The war of words over the construction of the Northern Gateway Pipeline has broken out betweenPremier Christy Clark and Alberta's Premier Alison Redford.
The pipeline, which is to carry Alberta crude from Hardesty, Alberta and Kitimat, British Columbia is extremely controversial among environmental and native groups.
After making an unannounced visit to Premier Redford's office, Christy Clark's government announced five requirements before supporting the pipeline:
1. Completing the environmental review process with a recommendation by the National Energy Board that the project proceed.
2. Deploying world leading marine oil spill response for the delicate BC coast line
3. Using world leading land spill response and prevention.
4. Addressing legal requirements of Aboriginal and treaty rights.
5. Ensuring that BC receives a fair share of the fiscal and economic benefits. At present B.C. only gets eight percent of the pipeline revenue.
Alison Redford said Alberta will hold firm and not share revenues and sees nothing else proposed.
“We will not share royalties, and I see nothing else proposed and would not be prepared to consider anything else. From my perspective, I’m not going to sit back and wait for the conversation to continue to be defined without ensuring that Albertans and Canadians understand what Alberta’s position is, and that is we will continue to protect the jurisdiction we have over our energy resources.”

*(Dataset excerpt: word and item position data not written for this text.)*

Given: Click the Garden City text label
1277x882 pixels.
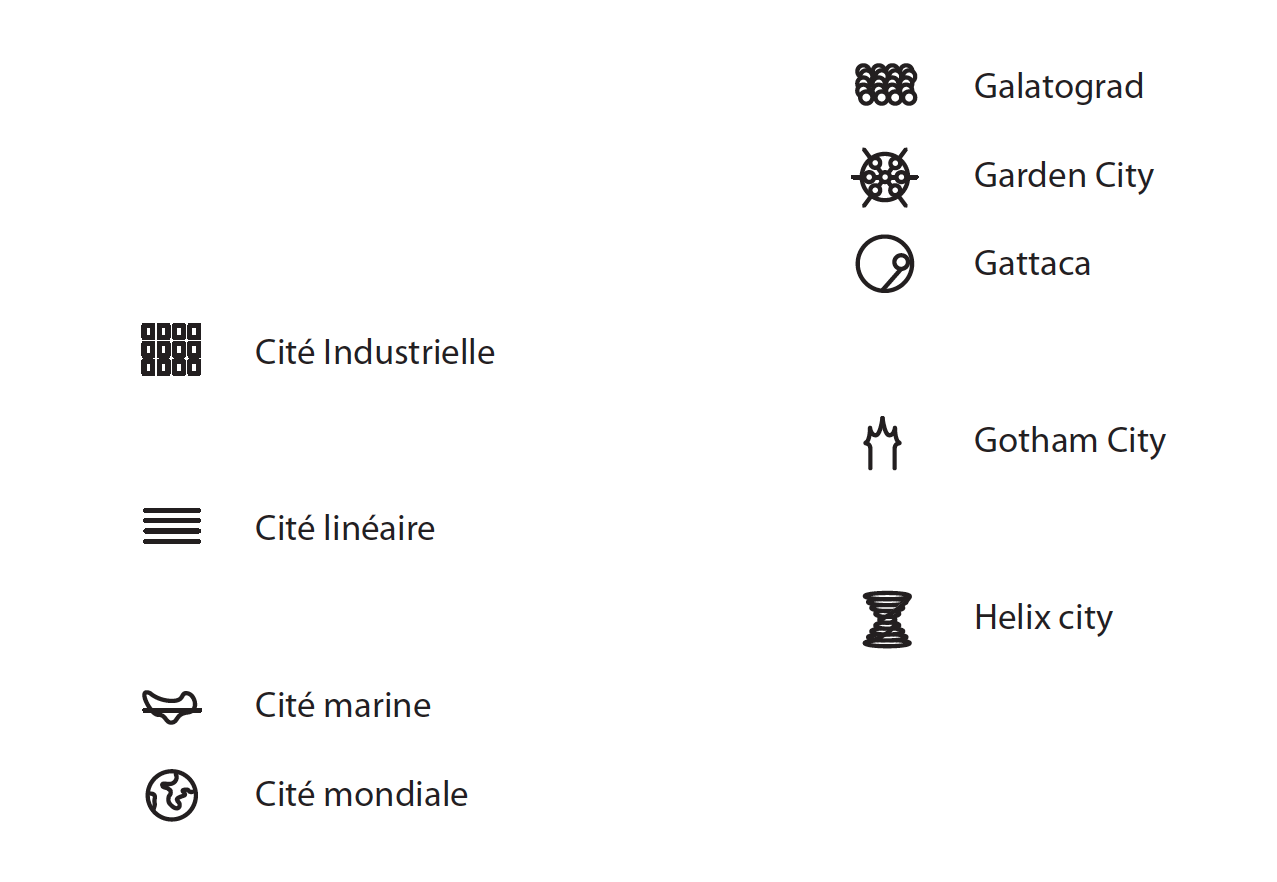Looking at the screenshot, I should tap(1063, 176).
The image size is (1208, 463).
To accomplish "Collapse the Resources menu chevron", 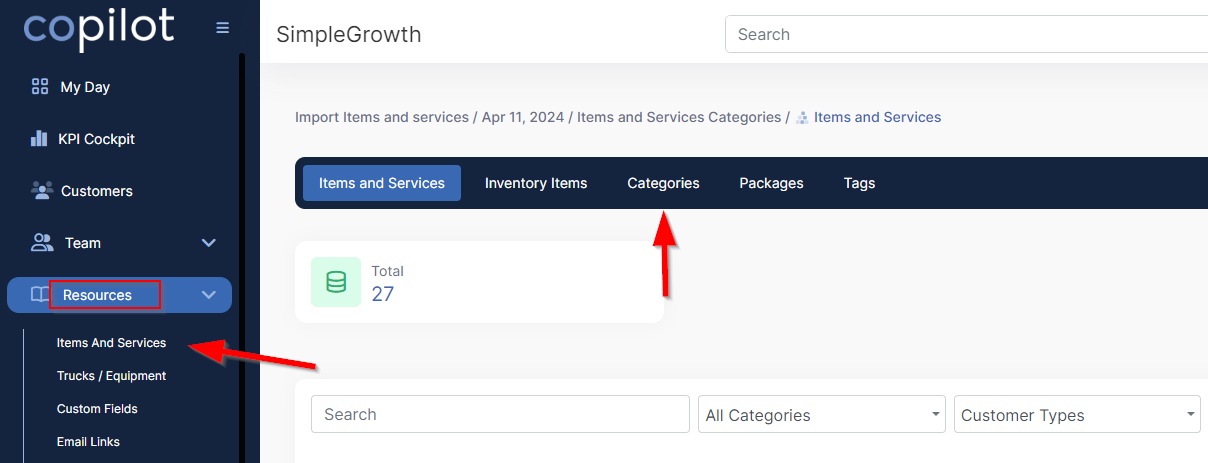I will coord(209,295).
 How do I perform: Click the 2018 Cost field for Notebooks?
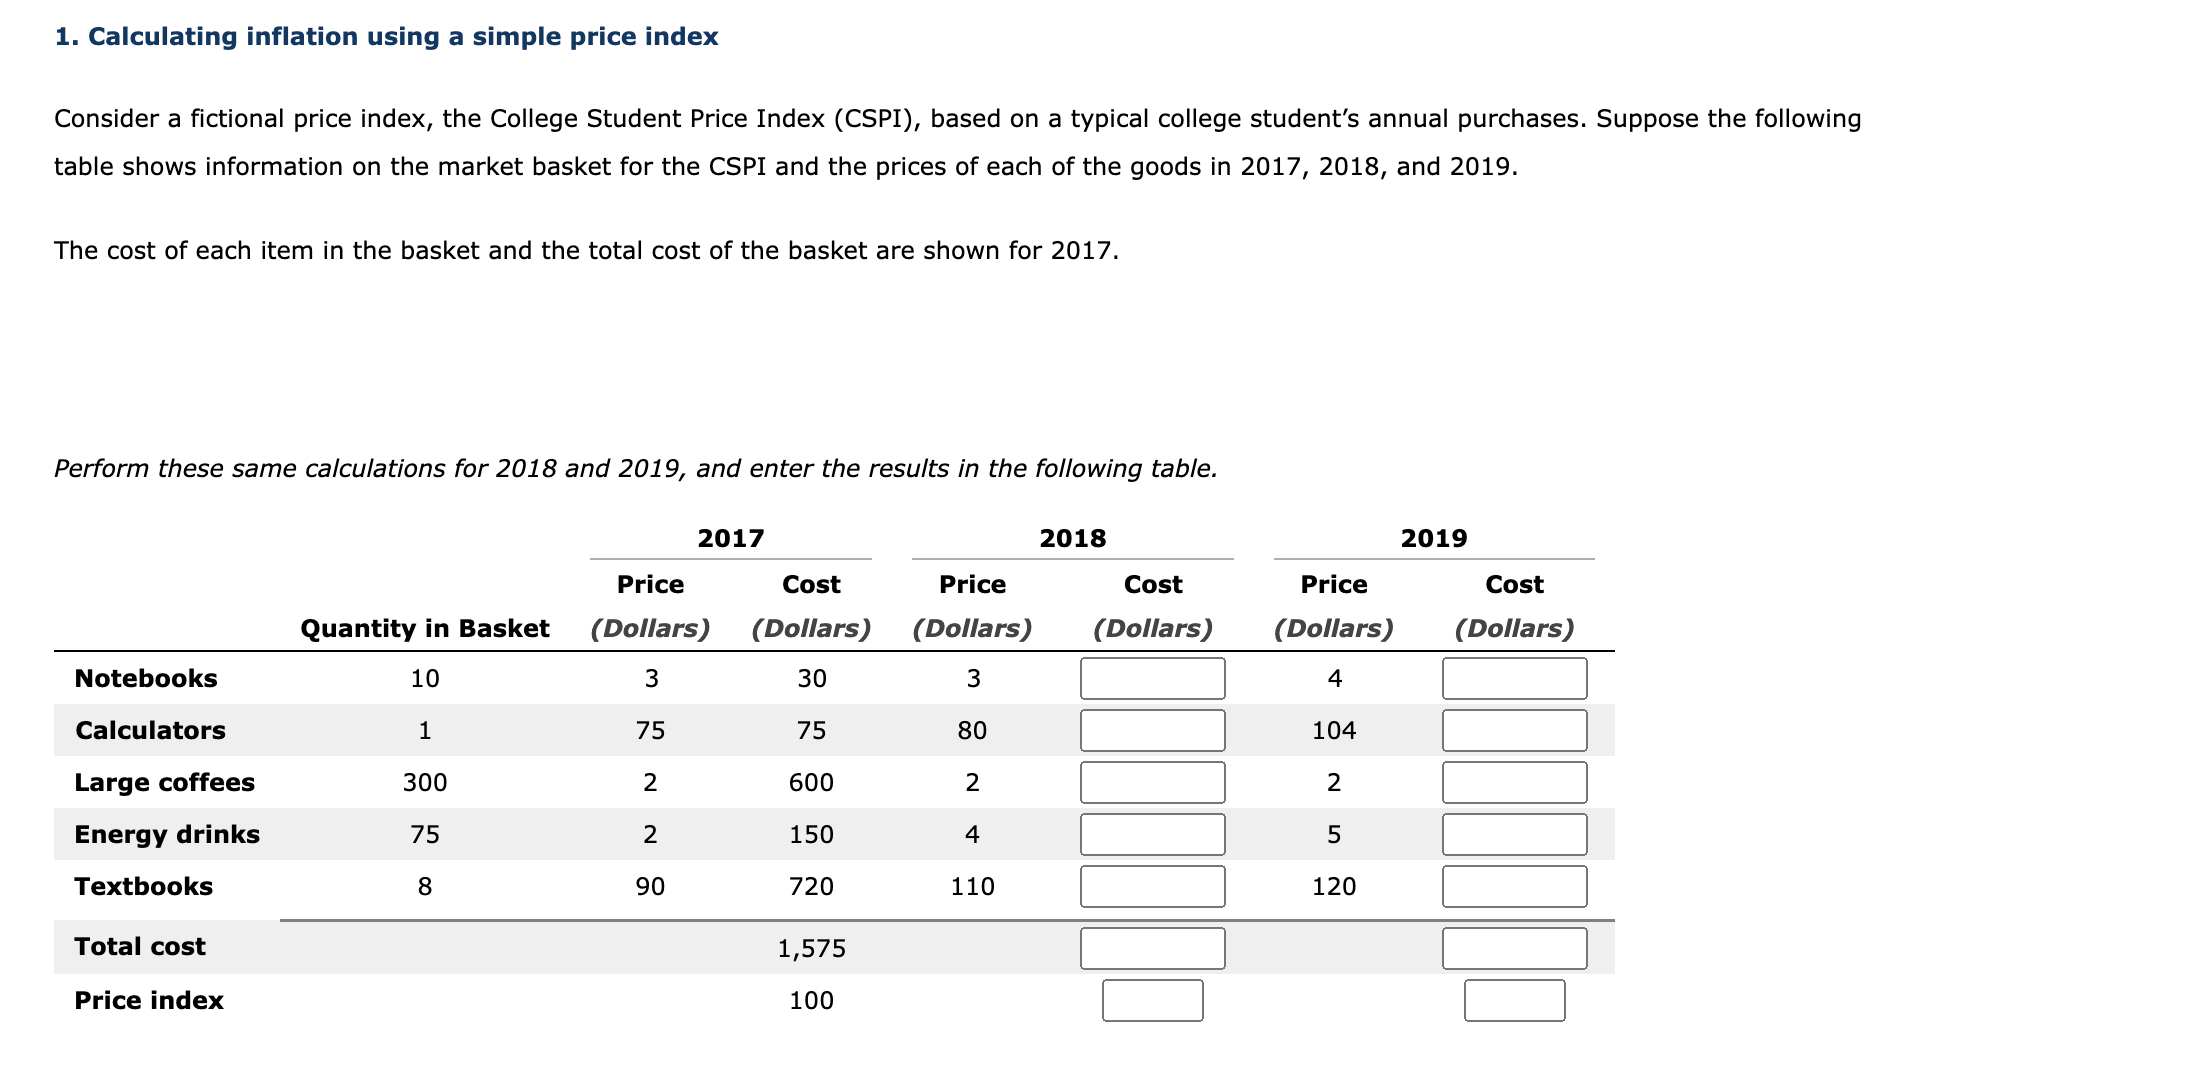coord(1152,679)
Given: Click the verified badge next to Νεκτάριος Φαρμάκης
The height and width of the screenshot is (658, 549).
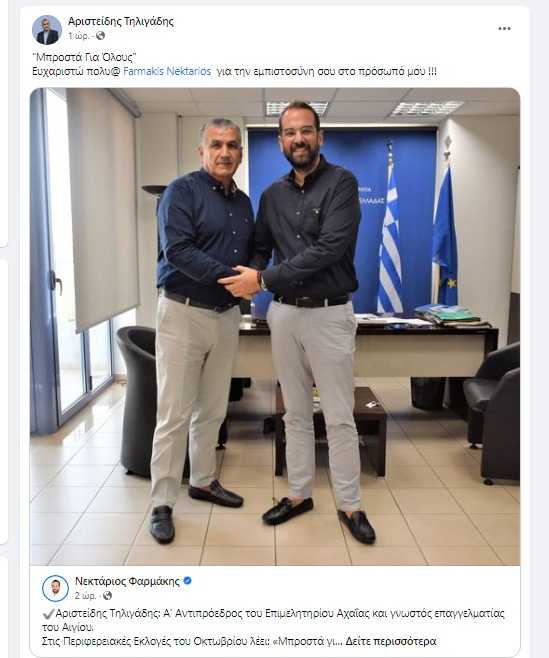Looking at the screenshot, I should [x=188, y=581].
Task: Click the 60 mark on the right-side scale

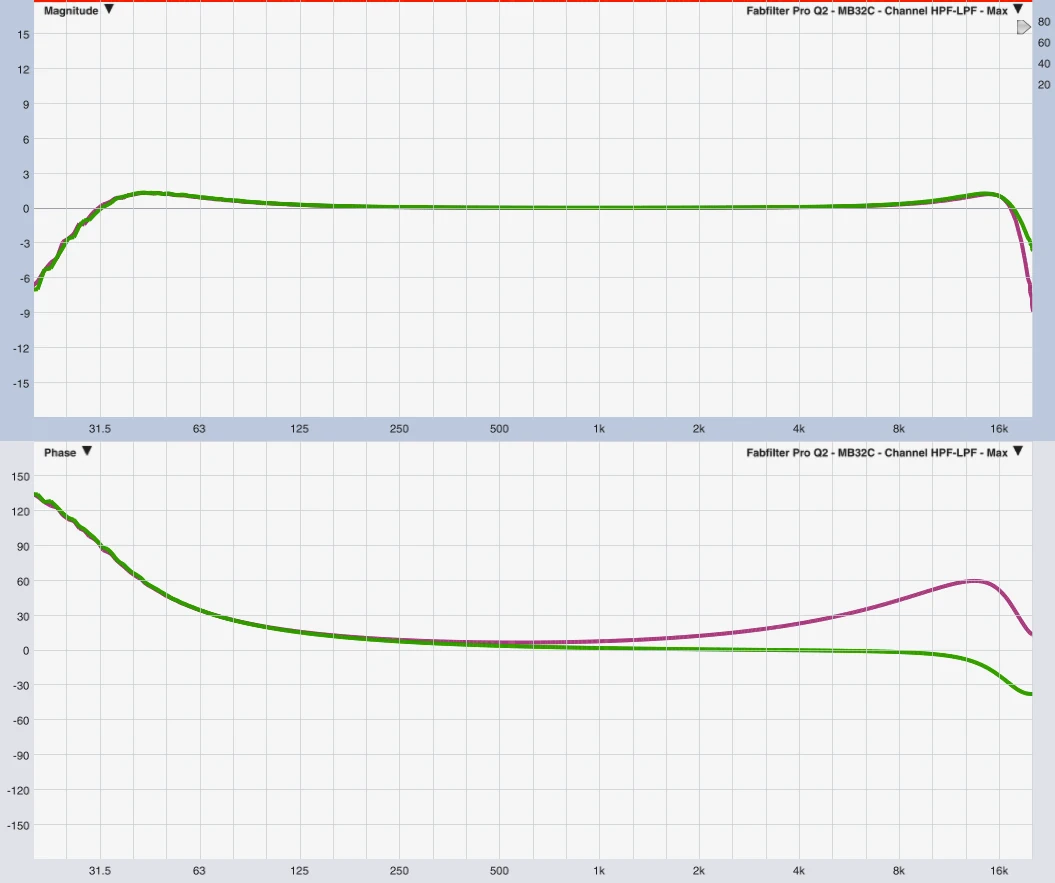Action: pos(1044,42)
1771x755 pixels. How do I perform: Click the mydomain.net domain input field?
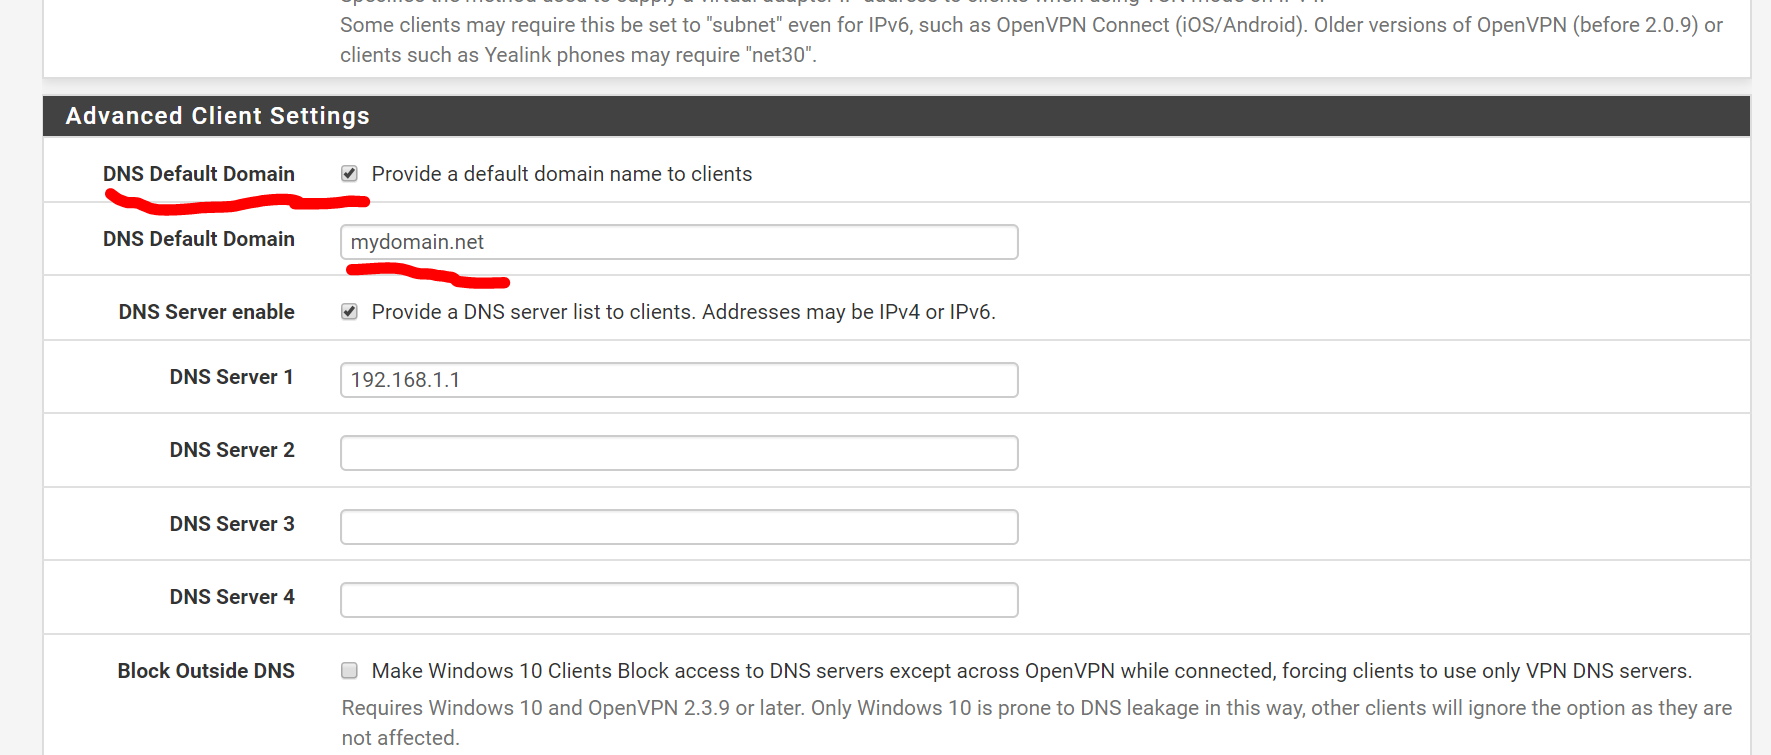tap(679, 242)
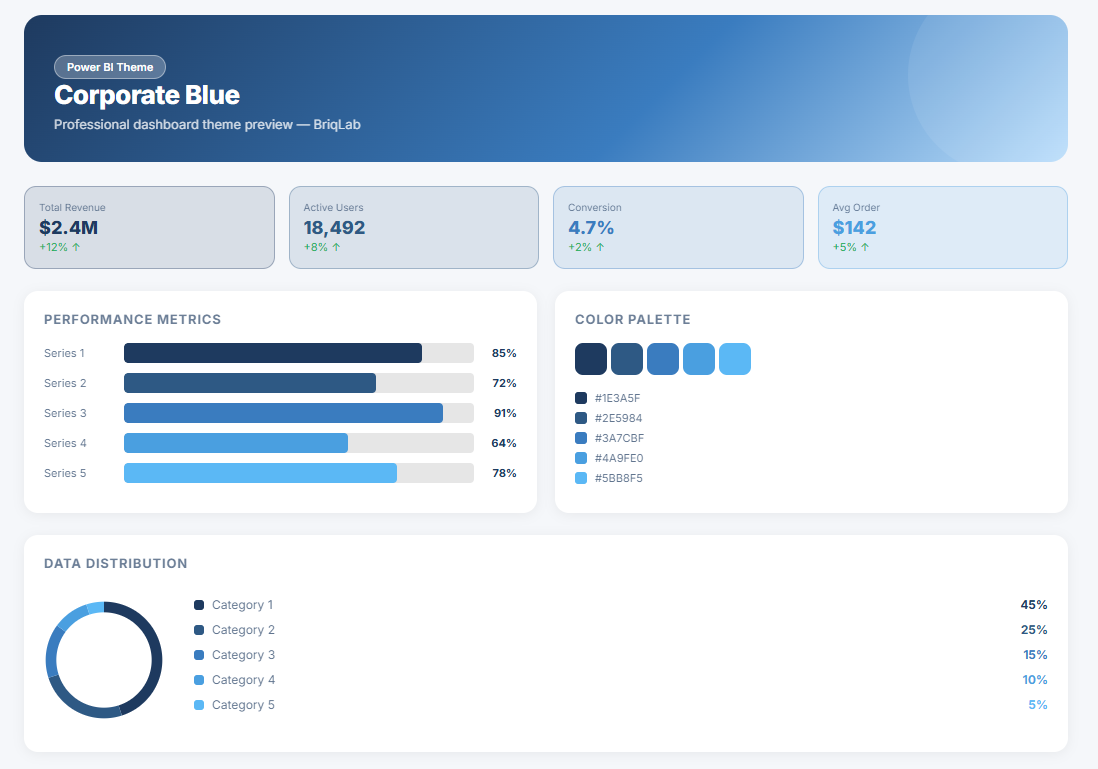Click the Category 5 legend marker
Screen dimensions: 1098x769
tap(199, 705)
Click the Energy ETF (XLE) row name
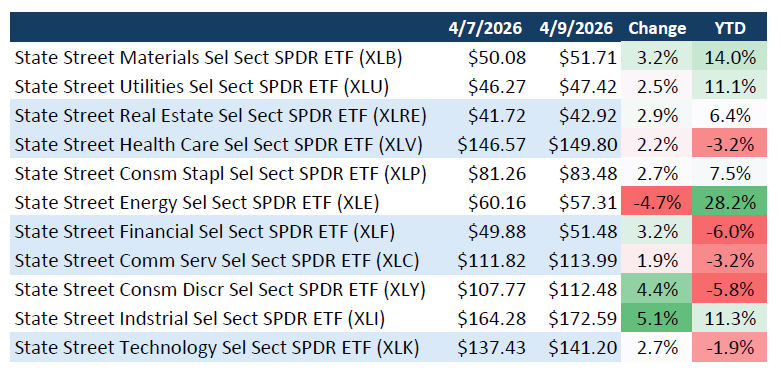The width and height of the screenshot is (780, 374). point(197,203)
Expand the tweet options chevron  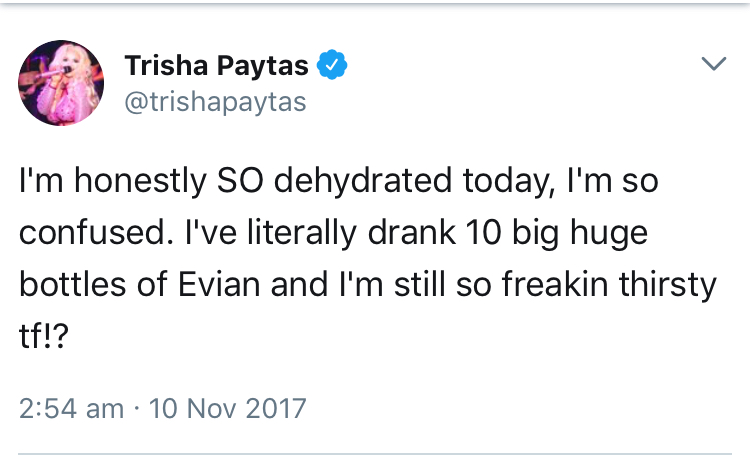pyautogui.click(x=712, y=66)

Christy Clark escalated the war of words and said that the pipeline would die if Alberta is not prepared to sit down and negotiate.
“If Alberta doesn’t decide they want to sit down and engage, the project stops. It’s as simple as that. So the ball is in Alberta’s court today to decide whether or not they want to sit down,” Clark said.
BC is looking for a fair share of economic benefits, while reducing environmental risks both through a land and marine based world class spill response network.
For Redford this is an issue that changes the terms of Confederation, which gives each province jurisdiction over natural resources and the right to retain revenue from their sale. She said that Alberta was not prepared to cede any of its royalty income.
Clark on her part considers Redford's remarks silly, stating that it was unreasonable for Redord to suggest that she was trying to destroy Confederation.
“I think it’s a little unreasonable to suggest that I’m trying to destroy Confederation. I’m only trying to get B.C.’s fair share out of this project and make sure we’re protecting our environment. It’s as simple as that. B.C. is taking on significant risk from the pipeline and expects to receive a commensurate benefit.
It doesn’t have to be some massive project to reopen the Constitution, for heaven’s sake. That’s just silly.
We need to sit down as provinces, and with the federal government, and have a discussion and a negotiation about how B.C. is going to get its fair share. It doesn’t mean some rebalancing of the country, for goodness sake.”
Clark made an unannounced vist to the Alberta capital last Thursday, where she said she briefed Redford on B.C.'s demands. The two Premiers have not spoken since.
Clarke said she also discussed the issue with Prime Minister, who was considerably more receptive to the issue.
Canada's Premiers and territorial leaders meet in Halifax, Nova Scotia today, where the pipeline issue will be front and centre.
How this will turn out in the end is a matter of speculation. Clark said that B.C. has to issue approximately 60 permits to give the go ahead for the project.
While pipelines are considered the safest mode of transport to the west coast, there are other options, such as trains. This would make it less efficient and cost effective, while still involving the risk of tanker traffic on the west coast.
In the end, a compromise will probably be negotiated involving B.C., Alberta and the federal government.
Normally battles exist between western premiers and those from the east. This is new, where west is pitted against west. Mighty neighbourly, isn't it?